Other News Materials 6 March 2008 19:59 (UTC +04:00)

(dpa) - A 26-year-old Turkish national who was restrained by German policemen during a struggle at a police station has died, police in the city of Hagen said Thursday.

The case has upset public opinion in Turkey, with allegations by the man's relatives that he may have been beaten to death. The head of Turkey's parliamentary human rights committee, Zafer Uskul, has reportedly demanded that Germany mount a full inquiry.

The police in Hagen, part of the Ruhrgebiet metro area, said he died Wednesday evening in hospital without awakening from a coma.

Police say the man became violent while in custody, was strapped down on to a stretcher and then suffered cardiac arrest.

Hagen senior prosecutor Reinhard Rolfes said Thursday an investigation by his office indicated the cause of death was a cerebral oedema caused during resuscitation and an overdose of cocaine in the mid-February incident.

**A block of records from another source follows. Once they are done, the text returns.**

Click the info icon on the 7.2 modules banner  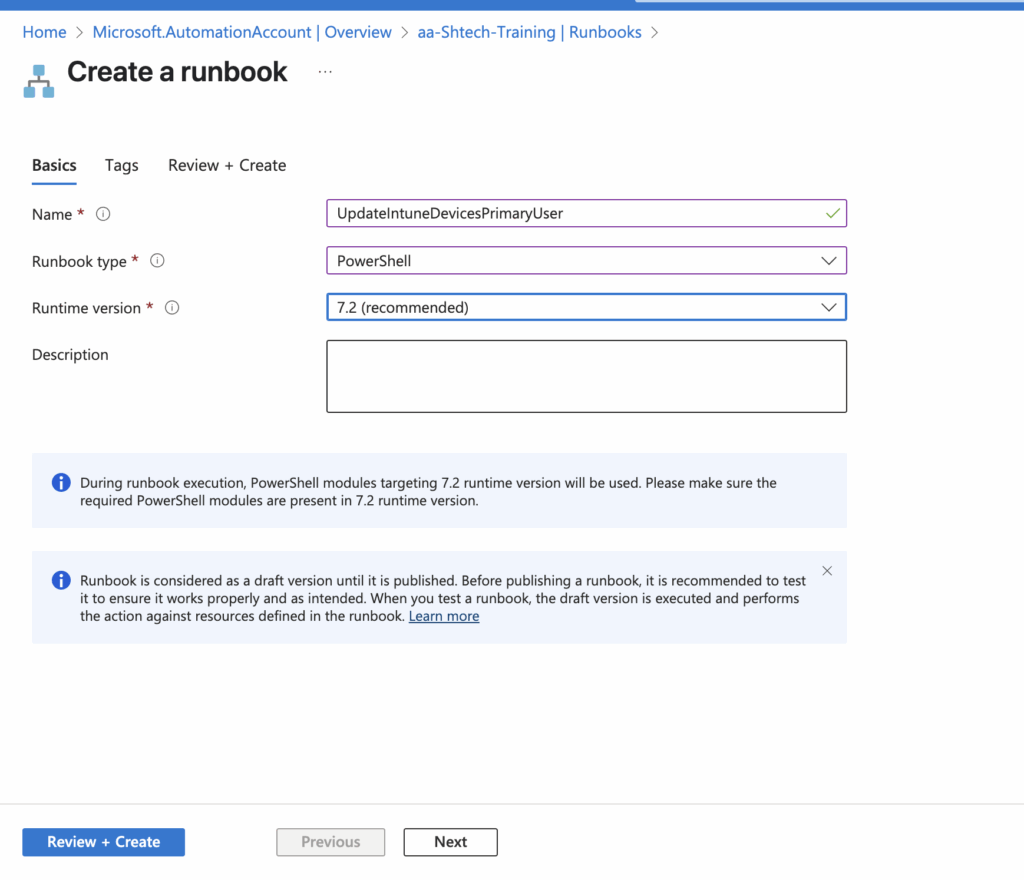point(60,482)
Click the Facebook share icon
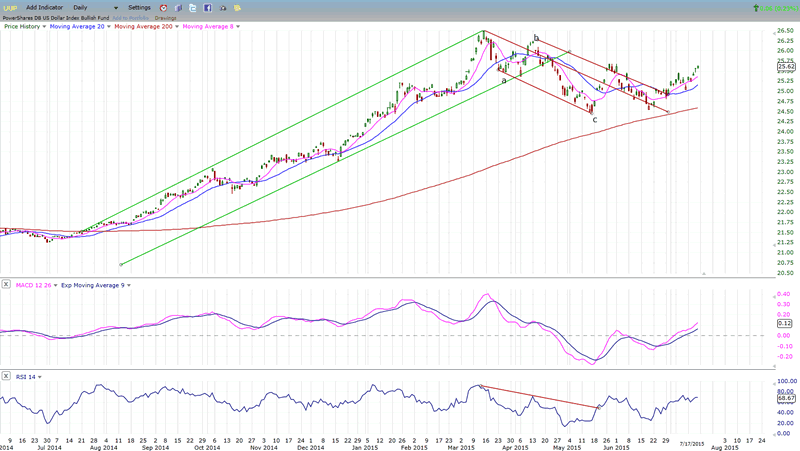The width and height of the screenshot is (800, 451). point(207,7)
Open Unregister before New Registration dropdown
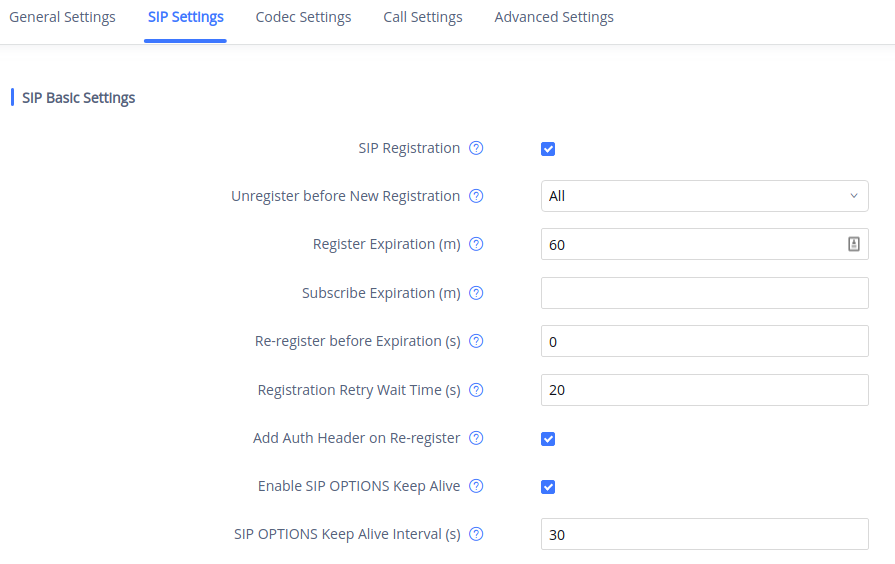This screenshot has width=895, height=564. [x=704, y=196]
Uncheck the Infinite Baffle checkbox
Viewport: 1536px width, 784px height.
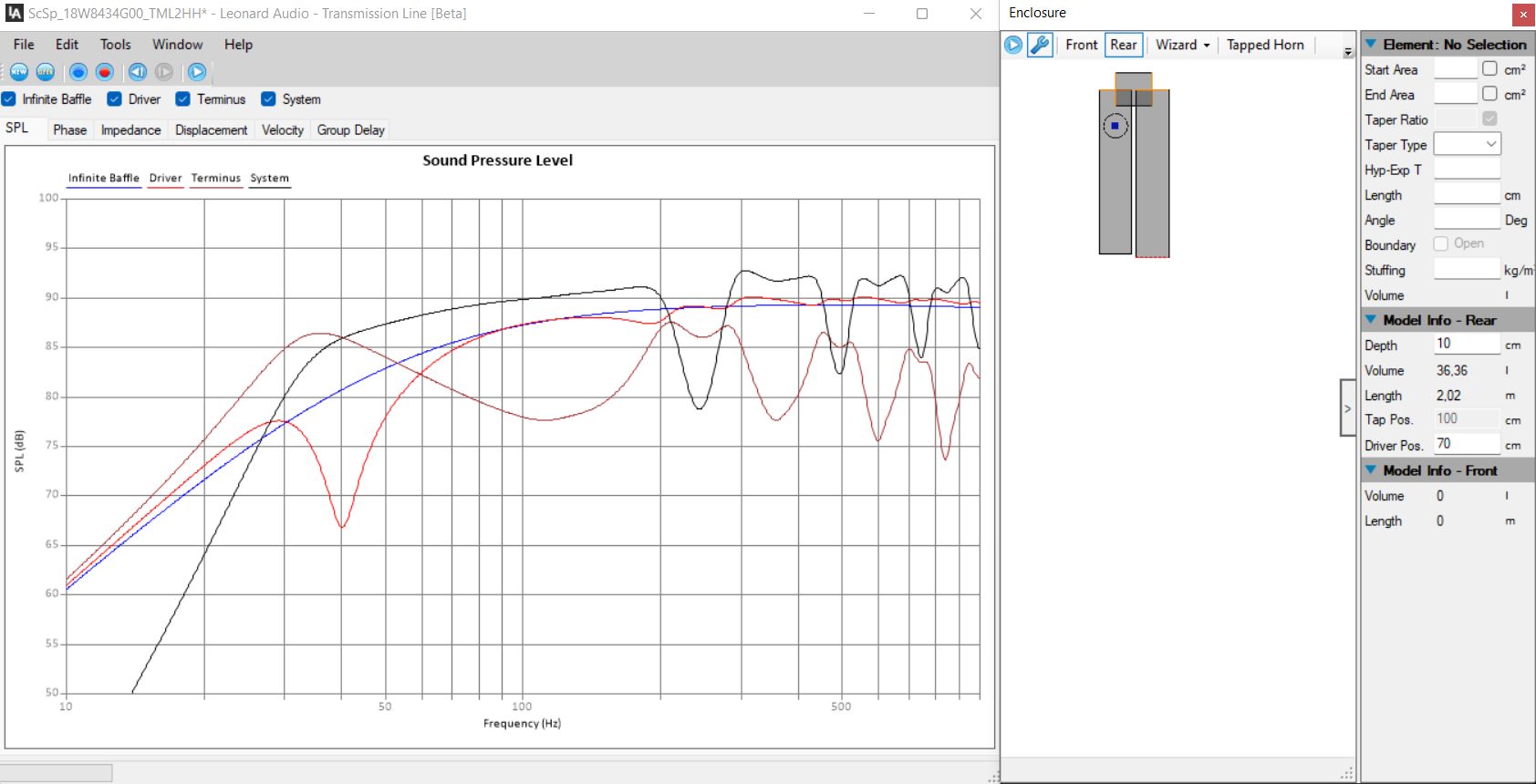[x=9, y=99]
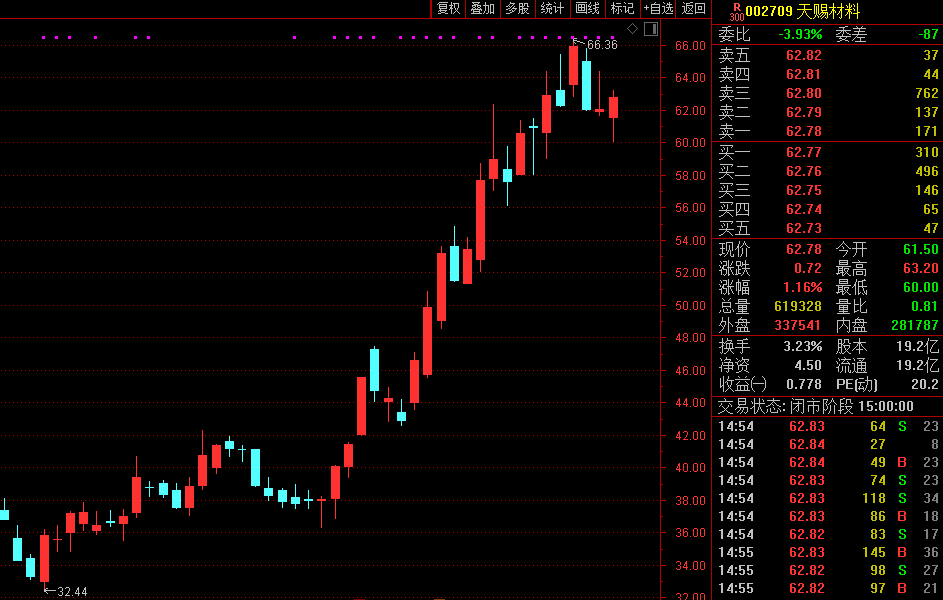
Task: Click the 叠加 overlay button
Action: click(x=482, y=9)
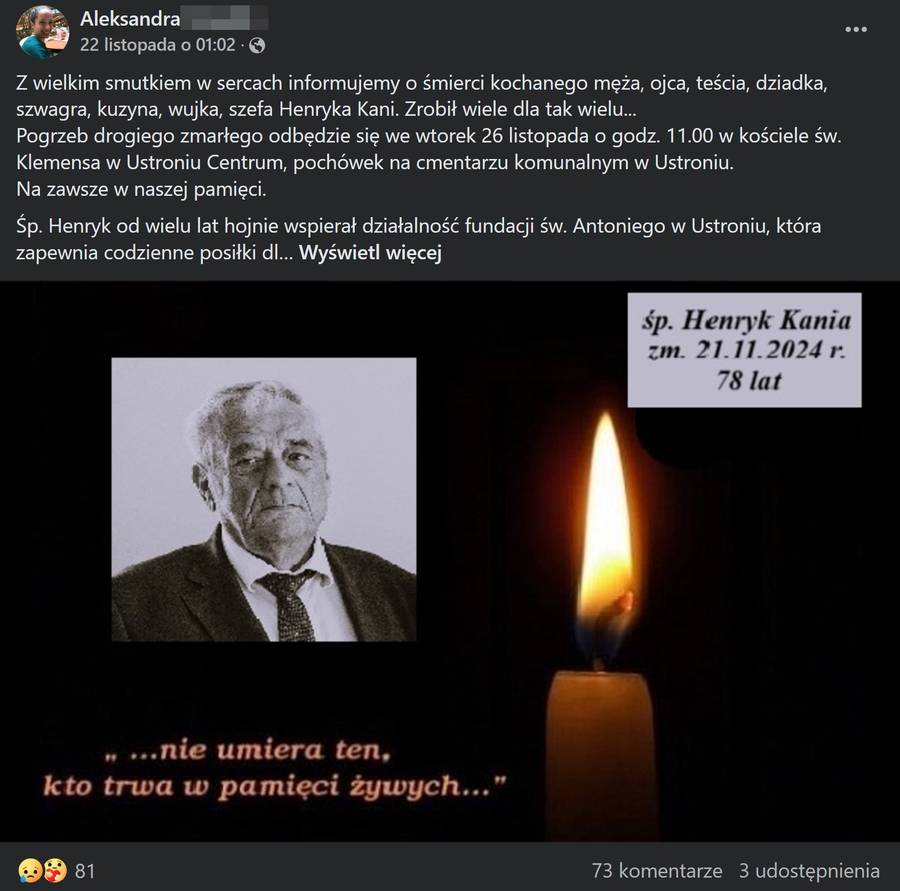Open the black-and-white portrait photo

pyautogui.click(x=264, y=499)
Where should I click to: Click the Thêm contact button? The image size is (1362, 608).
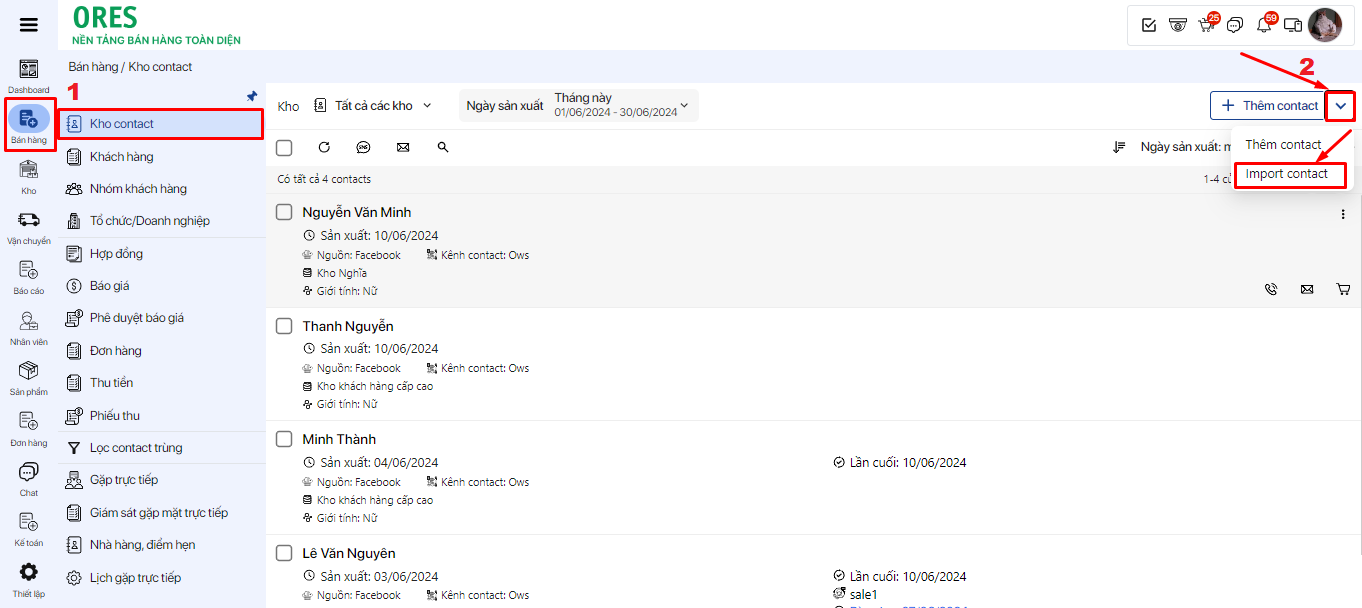(1268, 105)
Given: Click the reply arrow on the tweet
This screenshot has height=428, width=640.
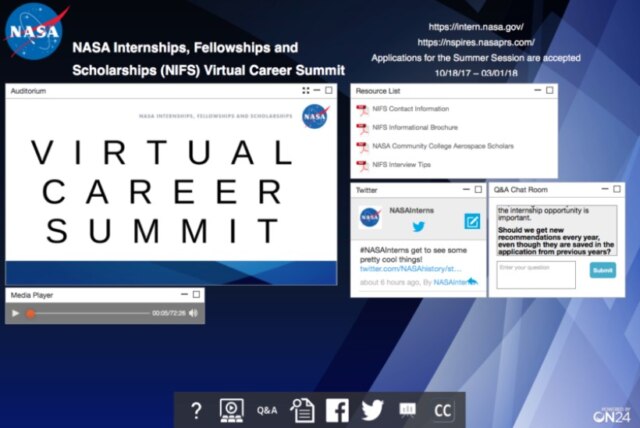Looking at the screenshot, I should [x=472, y=282].
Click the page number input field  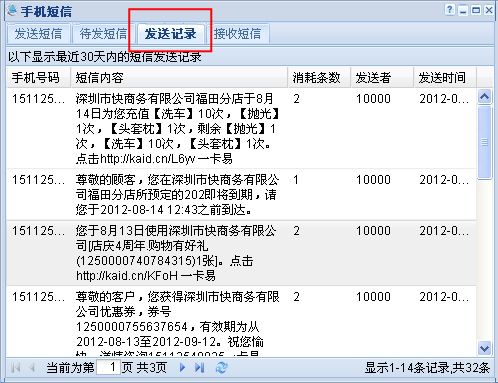(x=108, y=368)
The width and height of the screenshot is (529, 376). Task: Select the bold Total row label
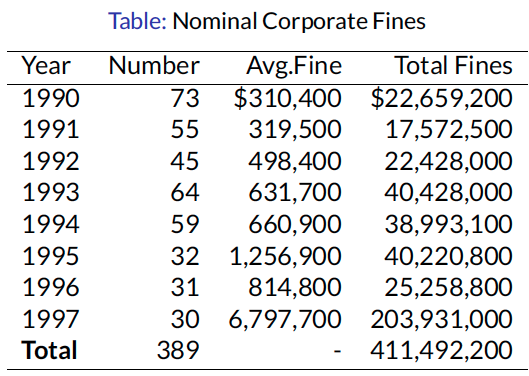click(x=49, y=350)
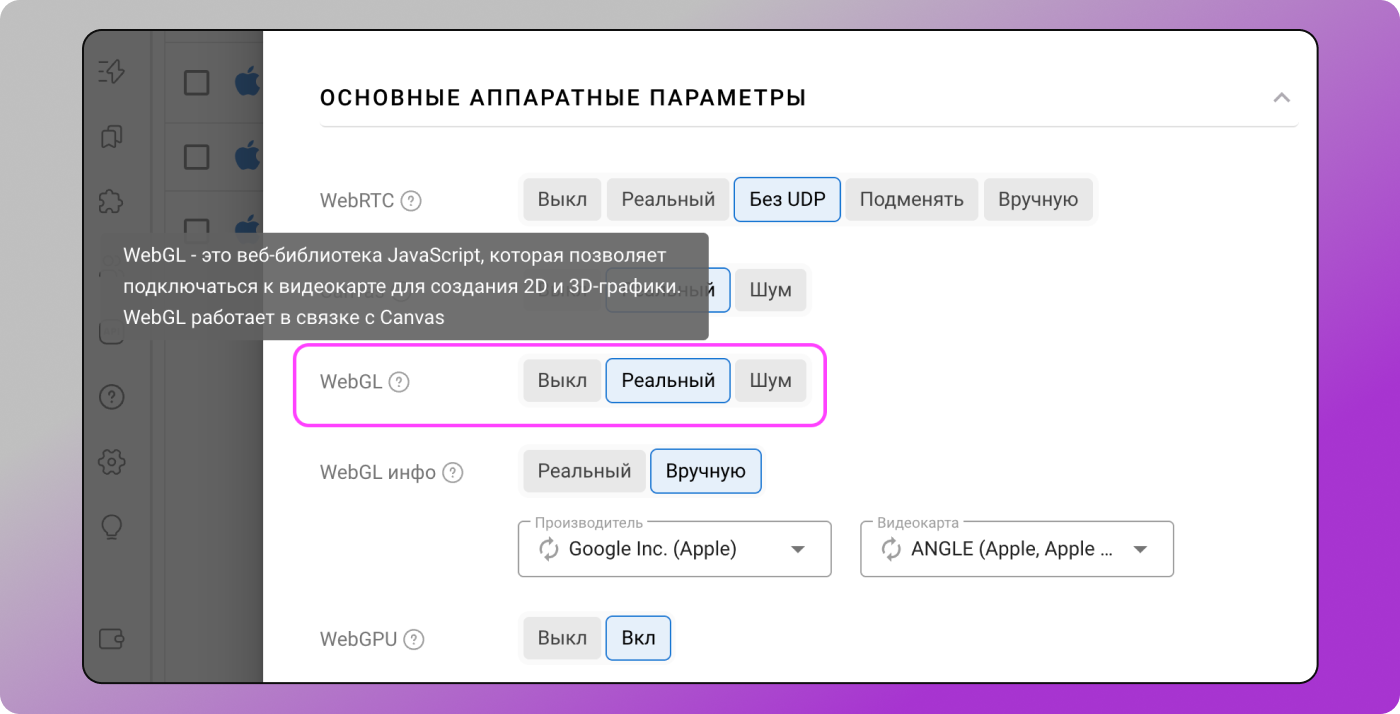This screenshot has height=714, width=1400.
Task: Click the lightning quick-action sidebar icon
Action: [x=112, y=72]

Doctors operated in hospital to relieve the oedema, an accumulation of fluid in the brain, but the man was too far gone.

Rolfes rejected allegations in Turkish-language newspapers against the police. The man's relatives filed a formal assault complaint against the police officers. Rolfes said nothing discovered so far corroborated the complaint.

"Right now there are no grounds to continue the inquiry," he said. An autopsy was being conducted Thursday.

Police said the incident began when the man called them to complain he was being persecuted by a "black man." Patrolmen found he was confused and took him back to the police station, where he began to hit and struggle.

The officers insist the only restraint they used was to fasten him to the stretcher. A blood test showed the man had taken a large quantity of cocaine. Rolfes said the drug sometimes caused cardiac and circulatory difficulties.

Headlines in Turkey have included the newspaper Vatan's "German police beat Turkish youth into a coma" and the newspaper Takvim's "German Terrorism."

Another paper, Radikal, said Uskul had written to his German parliamentary counterpart, Herta Daeubler-Gmelin, demanding an inquiry. Uskul had said the coma was the consequence of police force and the case should be checked out independently.

The case follows suspicions last month in the Turkish media that an apartment building fire which killed nine Turkish nationals in Ludwigshafen was deliberately lit by racists. The German investigation said the most likely cause was accidental.